Day 76: Interview for a Vampire Killer

John Birch hated interviewing. His profession brought in the kooks. Every Tom, Dick, and Shirley thought they could take out a vampire.

Several accolades hung on the wall in John’s office, including a gold sword awarded by the president, a silver commemoration plate for their ten year anniversary, and several ‘wooden stake’ awards for service, most of them made out of plastic.

The first applicant was a guy in a pinstriped suit named Abraham Holt, and John pulled in his team lead, Hank Turco, to assist. Holt looked strong and capable, carried himself well, and gave a firm handshake.

“What makes you think you’ll be a good vampire hunter, Mr. Holt?” The open-ended questions give you more insight to the kind of person you have, so why not start early?

“There’s no vampire that can take me down,” he answered. And that fast, John stopped listening. By the cursory way Hank went down the list of questions, he did, too. All they needed was another over-confident, macho idiot to endanger the rest of the crew. When Hank stood up and gave him the old: “I’m a vampire coming at you right now—what do you do?” question, Holt stuttered something about Krav Maga.

The second applicant was a ripped Amazon in a light grey three piece named Melinda Cole, long blond hair and a head taller than John.

“How will you be a good vampire hunter, Miss Cole?” asked John.

“Whatever you have me do, I’ll bring my professionalism to the task,” she said. “It’s about understanding your limitations and advantages, then minimizing the former and exploiting the latter to the fullest.”

“How would you apply your professionalism to, say, kill a vampire in a concert hall?” asked Hank.

John chuckled to himself. This wasn’t a hypothetical. Hank took one down last September with a broken drumstick and a tuba.

“I’d try to take him by surprise and stab him through the heart with a wooden stake,” she said. “If he came at me first, I’d fight him off with a silver knife—or a sword, try to take his head off. I could try to corner him in a fireproof room, set him on fire. Maybe I could give him dis… No, that doesn’t make sense.”

Cole seemed okay, but by the end of the interview, John still didn’t feel like he’d gotten to know much about how she ticks. She hesitated far too long for the I’m-a-vampire-whattaya-do question, and her answer was stilted and technical.

“To much ‘try,’” said Hank.

“Yeah, that may be more about poor English skills than attitude, though,” said John. “Did you catch that she was Googling?”

Hank shook his head.

“She was jacked in for sure. Probably has projection implants in her eyes. She basically checked off the first couple hits on Google to tell us how to kill the bugger, so that wasn’t her natural response.”

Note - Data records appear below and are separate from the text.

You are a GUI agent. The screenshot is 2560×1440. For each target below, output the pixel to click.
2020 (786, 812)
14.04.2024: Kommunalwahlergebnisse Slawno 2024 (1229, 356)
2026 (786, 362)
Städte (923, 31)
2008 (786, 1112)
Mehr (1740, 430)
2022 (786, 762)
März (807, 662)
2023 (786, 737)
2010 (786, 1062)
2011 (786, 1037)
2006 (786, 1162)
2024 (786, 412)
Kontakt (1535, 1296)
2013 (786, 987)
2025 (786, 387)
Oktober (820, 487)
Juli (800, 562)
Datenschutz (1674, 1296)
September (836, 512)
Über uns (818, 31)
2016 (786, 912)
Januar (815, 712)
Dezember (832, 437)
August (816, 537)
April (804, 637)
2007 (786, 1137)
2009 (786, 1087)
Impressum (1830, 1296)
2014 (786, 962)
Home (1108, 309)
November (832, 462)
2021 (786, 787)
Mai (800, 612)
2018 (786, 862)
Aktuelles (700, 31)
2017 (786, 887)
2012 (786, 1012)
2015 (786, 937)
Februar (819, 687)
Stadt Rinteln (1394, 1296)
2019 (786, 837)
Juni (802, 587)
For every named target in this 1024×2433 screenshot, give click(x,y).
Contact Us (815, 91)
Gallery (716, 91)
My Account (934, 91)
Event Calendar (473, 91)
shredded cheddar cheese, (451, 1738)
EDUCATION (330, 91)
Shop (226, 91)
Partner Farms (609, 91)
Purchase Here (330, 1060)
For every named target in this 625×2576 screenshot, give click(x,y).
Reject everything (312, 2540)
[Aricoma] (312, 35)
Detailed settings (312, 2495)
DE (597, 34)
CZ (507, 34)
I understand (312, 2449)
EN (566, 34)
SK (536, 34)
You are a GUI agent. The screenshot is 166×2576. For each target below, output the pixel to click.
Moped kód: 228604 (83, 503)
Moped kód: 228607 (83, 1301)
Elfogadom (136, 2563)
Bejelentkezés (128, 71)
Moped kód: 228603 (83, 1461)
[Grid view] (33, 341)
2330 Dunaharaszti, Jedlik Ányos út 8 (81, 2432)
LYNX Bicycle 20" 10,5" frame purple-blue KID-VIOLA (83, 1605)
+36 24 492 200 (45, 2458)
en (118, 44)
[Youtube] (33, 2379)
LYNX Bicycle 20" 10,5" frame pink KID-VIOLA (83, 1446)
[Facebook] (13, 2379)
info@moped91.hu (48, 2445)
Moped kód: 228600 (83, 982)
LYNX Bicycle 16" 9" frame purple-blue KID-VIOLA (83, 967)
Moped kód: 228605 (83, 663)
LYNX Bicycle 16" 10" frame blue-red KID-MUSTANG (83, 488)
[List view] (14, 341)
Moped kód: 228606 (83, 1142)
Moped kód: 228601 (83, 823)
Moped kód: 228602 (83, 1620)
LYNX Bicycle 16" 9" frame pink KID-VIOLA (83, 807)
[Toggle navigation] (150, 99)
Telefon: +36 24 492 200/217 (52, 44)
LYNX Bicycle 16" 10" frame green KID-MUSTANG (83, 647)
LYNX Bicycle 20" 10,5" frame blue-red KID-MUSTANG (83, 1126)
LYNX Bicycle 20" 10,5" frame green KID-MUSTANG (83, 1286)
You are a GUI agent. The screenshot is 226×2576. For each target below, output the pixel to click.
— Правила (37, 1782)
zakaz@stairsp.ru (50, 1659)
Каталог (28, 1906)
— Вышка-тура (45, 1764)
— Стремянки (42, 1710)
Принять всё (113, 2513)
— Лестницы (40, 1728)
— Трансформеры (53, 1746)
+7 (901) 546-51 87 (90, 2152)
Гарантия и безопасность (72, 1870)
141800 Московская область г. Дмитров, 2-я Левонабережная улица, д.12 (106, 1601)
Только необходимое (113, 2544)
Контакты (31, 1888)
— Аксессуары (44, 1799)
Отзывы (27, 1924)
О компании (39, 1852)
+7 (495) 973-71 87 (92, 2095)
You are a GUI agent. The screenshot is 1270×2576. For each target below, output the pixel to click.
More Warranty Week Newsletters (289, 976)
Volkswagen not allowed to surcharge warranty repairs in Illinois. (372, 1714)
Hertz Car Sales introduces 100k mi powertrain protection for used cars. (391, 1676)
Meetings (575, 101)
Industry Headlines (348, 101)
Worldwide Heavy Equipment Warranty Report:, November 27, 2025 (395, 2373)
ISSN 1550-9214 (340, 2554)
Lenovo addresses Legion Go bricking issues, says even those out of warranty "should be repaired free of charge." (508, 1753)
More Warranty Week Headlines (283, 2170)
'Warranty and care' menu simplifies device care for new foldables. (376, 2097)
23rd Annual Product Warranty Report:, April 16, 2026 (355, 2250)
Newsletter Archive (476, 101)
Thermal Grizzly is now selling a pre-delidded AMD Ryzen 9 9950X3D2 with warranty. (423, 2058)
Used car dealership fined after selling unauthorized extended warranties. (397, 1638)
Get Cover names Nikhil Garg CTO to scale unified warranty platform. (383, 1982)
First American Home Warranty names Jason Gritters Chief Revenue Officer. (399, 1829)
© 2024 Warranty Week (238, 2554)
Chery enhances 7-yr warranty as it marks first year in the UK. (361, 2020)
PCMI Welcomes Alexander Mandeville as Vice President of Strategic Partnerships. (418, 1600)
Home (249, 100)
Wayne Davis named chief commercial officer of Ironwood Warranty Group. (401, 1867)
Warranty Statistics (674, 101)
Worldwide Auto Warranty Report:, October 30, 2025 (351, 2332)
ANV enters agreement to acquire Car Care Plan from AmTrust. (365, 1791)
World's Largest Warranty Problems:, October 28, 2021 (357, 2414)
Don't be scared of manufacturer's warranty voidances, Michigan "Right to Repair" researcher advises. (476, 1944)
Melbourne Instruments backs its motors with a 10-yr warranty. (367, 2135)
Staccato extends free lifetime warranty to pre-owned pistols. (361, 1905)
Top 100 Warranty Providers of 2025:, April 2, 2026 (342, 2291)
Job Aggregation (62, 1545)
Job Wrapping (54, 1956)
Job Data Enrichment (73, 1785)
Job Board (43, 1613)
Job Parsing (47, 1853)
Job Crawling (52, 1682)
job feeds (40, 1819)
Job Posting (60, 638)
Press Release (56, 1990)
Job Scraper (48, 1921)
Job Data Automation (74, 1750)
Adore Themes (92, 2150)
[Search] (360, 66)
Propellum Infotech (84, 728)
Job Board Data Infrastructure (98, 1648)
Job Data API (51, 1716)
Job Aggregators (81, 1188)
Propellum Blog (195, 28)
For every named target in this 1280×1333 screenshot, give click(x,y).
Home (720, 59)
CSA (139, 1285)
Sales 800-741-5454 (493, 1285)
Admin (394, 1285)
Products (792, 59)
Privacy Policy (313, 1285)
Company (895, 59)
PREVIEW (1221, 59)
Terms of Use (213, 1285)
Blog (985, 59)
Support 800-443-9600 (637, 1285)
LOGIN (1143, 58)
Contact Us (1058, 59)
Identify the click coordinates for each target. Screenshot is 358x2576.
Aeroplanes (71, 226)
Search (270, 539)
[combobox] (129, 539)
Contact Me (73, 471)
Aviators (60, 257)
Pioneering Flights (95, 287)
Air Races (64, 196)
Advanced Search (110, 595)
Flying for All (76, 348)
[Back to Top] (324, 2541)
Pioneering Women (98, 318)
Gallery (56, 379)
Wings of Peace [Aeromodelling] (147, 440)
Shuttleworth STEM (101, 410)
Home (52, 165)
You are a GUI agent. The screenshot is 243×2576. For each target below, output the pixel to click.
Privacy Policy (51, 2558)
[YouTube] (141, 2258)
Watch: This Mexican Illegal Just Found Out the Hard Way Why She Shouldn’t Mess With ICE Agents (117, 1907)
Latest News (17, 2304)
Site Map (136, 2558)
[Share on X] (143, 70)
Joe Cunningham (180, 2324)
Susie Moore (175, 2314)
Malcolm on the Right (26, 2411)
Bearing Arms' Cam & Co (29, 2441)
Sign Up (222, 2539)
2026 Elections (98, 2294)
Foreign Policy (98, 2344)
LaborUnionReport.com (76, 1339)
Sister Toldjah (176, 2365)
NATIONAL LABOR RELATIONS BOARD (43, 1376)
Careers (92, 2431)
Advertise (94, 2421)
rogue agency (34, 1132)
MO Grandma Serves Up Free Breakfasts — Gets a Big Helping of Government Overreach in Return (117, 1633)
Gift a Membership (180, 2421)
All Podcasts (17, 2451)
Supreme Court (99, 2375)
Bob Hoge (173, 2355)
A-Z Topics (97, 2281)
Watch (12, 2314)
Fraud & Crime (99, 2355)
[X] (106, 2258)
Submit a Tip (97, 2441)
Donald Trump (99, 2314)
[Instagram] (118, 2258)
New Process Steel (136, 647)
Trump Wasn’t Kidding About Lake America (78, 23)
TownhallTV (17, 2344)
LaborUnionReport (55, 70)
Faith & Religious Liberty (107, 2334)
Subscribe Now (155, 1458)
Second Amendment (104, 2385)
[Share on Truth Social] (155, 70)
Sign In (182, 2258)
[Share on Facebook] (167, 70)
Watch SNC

“Nothing against Google,” said Hank.

“Of course not,” said John. “It’s extremely helpful, but not what I expect in an interview.”

The next applicant was a wiry kid named Bruce Hickey, fresh out of college, a navy blue suit that didn’t fit and a lopsided Windsor knot.

“Tell me why you’d be a good vampire hunter, Mr. Hickey,” said John.

“You would know better than me, Mr. Birch. I can tell you I want to hunt them, and I’m extremely motivated to develop whatever skills or temperaments are necessary for the job. I mean, I’ve prepared with martial arts, and I’ve studied everything I could get to understand them, but I don’t know if I’d be good at it or not.”

Hank asked the second question. “So right now—when you don’t even know how good you are—how are you going to kill one in, let’s see… a concert hall?”

“A concert hall? Oh, hell, with all the people in there, I don’t know. If I did anything directly it could wind up being a bloodbath—especially since I don’t know what I’m doing. So I’d look for a way to lure him out first thing, or maybe wait and follow him afterward.” Hickey chuckled nervously. “At that point he’d probably kill me and escape, but maybe I’d find a way.”

Hank went down the question list, and the kid bumbled through them for the most part. Then he stood up. “I’m a vampire, and I’m coming for you right now.”

Before Hank could say ‘What do you do,’ the kid tipped his chair back so it fell to the floor. He rolled back with it into a stand, pulled the commemoration plate off the wall, and grabbed a stake award, then realized it was fake and grabbed one made with real wood. Then he started toward toward Hank.

“That’s enough!” said John. “When can you start?”